__AVAILABLE DATA__.
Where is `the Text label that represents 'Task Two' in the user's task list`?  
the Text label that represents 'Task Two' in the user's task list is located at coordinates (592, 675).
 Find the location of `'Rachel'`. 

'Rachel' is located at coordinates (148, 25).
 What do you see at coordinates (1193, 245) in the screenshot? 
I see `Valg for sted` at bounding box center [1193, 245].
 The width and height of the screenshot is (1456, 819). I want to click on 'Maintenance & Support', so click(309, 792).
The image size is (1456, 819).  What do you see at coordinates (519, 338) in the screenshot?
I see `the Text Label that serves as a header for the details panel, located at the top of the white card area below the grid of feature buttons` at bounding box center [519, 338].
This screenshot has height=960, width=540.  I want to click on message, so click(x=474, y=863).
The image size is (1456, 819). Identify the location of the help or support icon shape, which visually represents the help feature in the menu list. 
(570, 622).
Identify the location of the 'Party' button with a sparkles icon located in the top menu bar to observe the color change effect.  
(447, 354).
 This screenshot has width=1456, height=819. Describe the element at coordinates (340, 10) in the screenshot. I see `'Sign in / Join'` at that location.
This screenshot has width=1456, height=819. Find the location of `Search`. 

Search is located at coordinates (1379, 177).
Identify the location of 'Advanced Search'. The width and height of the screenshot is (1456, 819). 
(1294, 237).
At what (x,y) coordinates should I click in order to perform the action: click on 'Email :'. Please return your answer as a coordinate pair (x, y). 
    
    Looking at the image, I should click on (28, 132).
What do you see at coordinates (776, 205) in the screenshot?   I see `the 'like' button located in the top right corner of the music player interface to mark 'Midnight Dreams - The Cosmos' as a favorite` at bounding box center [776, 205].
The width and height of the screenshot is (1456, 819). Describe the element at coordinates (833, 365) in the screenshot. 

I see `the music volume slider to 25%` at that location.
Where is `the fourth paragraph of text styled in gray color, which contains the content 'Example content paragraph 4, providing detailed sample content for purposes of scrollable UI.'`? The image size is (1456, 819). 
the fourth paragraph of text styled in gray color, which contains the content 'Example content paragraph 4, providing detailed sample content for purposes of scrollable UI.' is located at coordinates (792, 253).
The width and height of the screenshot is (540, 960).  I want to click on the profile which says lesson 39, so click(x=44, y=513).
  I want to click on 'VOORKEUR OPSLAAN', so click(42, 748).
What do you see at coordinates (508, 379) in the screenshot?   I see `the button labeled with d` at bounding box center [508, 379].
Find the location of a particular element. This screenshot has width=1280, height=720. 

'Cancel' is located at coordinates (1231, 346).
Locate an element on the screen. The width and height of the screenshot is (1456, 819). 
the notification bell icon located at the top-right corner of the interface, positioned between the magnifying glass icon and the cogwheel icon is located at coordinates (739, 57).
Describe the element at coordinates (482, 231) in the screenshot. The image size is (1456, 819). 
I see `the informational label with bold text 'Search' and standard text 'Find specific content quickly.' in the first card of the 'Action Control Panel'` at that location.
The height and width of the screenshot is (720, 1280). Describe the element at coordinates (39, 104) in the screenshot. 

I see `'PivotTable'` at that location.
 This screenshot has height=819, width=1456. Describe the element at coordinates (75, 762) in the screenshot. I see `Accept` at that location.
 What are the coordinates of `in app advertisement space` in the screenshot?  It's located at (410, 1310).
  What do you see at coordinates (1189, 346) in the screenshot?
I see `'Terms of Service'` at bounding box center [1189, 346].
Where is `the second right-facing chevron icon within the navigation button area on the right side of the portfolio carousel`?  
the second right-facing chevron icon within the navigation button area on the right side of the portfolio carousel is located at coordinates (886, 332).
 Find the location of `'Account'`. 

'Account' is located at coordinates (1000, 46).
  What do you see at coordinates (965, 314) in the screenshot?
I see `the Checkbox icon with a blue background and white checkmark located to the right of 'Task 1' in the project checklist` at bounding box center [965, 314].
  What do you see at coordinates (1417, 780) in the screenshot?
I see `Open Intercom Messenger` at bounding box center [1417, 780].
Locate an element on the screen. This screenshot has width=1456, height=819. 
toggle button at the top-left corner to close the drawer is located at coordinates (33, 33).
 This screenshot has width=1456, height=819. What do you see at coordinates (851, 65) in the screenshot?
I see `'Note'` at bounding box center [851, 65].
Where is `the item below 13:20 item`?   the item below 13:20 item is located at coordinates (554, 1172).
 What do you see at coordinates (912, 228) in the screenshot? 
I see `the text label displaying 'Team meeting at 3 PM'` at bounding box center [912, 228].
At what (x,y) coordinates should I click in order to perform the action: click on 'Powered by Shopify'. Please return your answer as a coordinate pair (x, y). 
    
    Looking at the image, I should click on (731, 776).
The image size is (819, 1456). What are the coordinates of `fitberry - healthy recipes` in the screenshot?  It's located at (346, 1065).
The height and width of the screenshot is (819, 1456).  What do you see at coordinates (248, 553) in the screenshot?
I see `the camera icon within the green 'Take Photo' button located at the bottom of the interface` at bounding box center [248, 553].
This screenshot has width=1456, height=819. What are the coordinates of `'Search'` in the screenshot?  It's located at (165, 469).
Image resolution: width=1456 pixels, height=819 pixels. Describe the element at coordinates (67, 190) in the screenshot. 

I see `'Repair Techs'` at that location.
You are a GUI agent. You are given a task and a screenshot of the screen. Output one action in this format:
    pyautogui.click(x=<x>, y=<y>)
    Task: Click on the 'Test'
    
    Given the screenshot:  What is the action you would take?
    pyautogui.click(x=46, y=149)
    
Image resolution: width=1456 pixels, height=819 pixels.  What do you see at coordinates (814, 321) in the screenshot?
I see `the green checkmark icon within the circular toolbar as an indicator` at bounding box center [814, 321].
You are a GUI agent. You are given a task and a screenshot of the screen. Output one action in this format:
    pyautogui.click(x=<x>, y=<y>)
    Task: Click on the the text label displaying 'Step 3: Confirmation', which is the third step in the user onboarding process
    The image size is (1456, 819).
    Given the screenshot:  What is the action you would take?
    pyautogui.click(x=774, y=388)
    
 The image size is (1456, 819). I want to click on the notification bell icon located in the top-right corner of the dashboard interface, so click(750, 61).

__REQUEST__. Collect every line of the records that contains the string "portfolio", and copy each one in full. Case counts.

__OUTPUT OF THE EXERCISE__.
Where is `the second right-facing chevron icon within the navigation button area on the right side of the portfolio carousel`?  
the second right-facing chevron icon within the navigation button area on the right side of the portfolio carousel is located at coordinates (886, 332).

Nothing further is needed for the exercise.